According to Brad Warren, Head of Access Services at Bass Library, the lockers are not exactly an anything-goes storage unit. “The lockers are intended for storing personal belongings or checked-out library materials,” he said. That means no food, beverages, or unchecked-out library books allowed.

Joe Garibaldi, Security Supervisor in Bass Library, sums up permissible items as “personal effects.” He explained that it’s not Yale Security’s job to police the lockers, but at my suggestion of the presence of illegal firearms, he laughed and, “Well, then we’d have a problem.”

Firearms aside, students in Bass do use the lockers to claim a piece of the larger space.
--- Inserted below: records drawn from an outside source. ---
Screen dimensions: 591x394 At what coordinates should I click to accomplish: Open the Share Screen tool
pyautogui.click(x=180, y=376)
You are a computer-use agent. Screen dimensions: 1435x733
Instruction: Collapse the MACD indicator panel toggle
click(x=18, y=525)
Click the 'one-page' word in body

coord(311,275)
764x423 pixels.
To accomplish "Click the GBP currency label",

In addition to the expected heaps of library books, some items currently stored in the lockers include: salmon-colored yarn and bamboo knitting needles, numerous coffee travel mugs and umbrellas, a pair of khaki shorts, Soft Light Energy Saving light bulbs, a sleeve of Solo cups, a bike helmet and a bike lock (in separate lockers), and multiple articles of knitted clothing.

For a moment, as I crouch and peer through the holes into other people’s semi-private spaces, I feel I know my classmates more intimately. I know, for instance, that the owner of locker number 218, who is reading Becoming a Revolutionary should become friends with the owner of locker number 27, who, in blatant defiance of the beverage rule, is currently harboring a bottle of water. I feel solidarity with my classmates, who, like me, are trying to connect as much as possible with this place we call Yale—even if this connection is as minor as storing some “personal effects” in a locker. Nitecki remembers the first finals period in the new Bass. At Yale College Council’s urging, the staff of Bass agreed to keep the library open around the clock, a policy some students saw as an opportunity to really claim the space.
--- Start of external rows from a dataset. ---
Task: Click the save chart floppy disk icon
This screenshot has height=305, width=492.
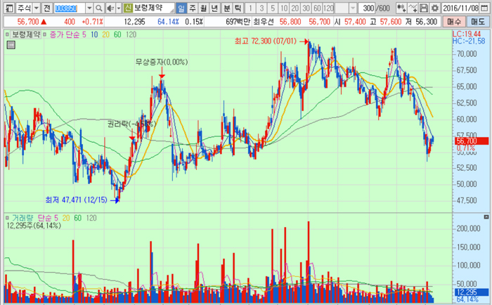Action: click(x=424, y=8)
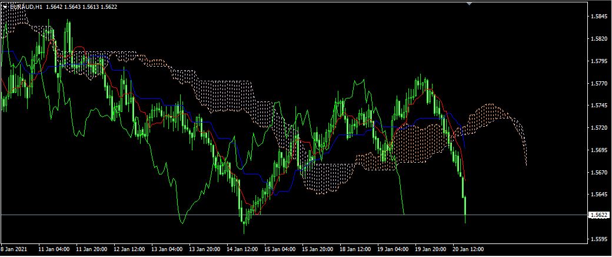Click the 1.5670 price scale label
612x257 pixels.
pos(598,173)
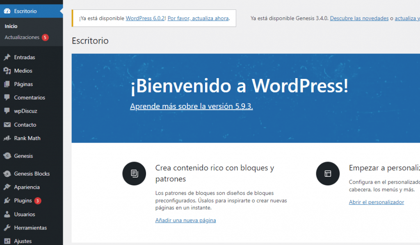Select Inicio under Escritorio
Screen dimensions: 420x245
[11, 26]
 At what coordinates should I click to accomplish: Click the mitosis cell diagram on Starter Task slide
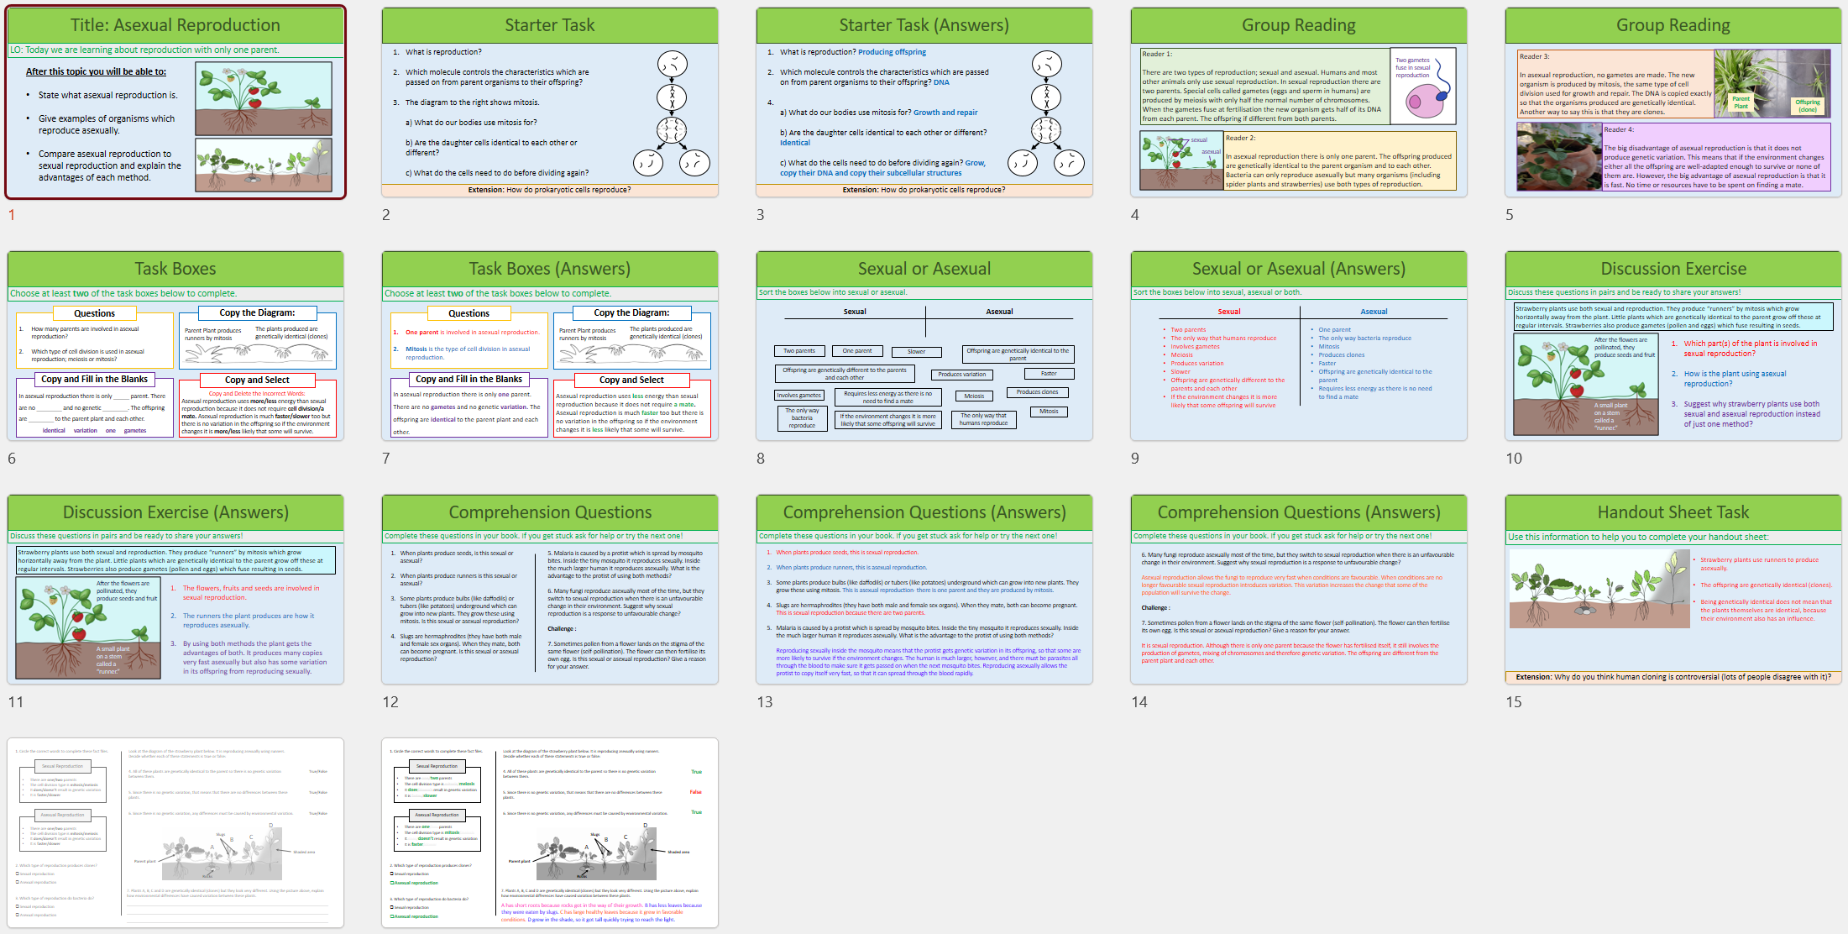click(672, 113)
“People were actually camping out!” she said. “They had a tent, sleeping bags.” These students moved in, stayed for days, and even Nitecki—the advocate of personalized, social learning spaces—said, “That was too much.” I’m not sure; there’s always the chance that cohabitation with so many thousands of books could precipitate some process of educational osmosis. Plus, I think about my affection for my little locker, and I can begin to imagine where those students were coming from.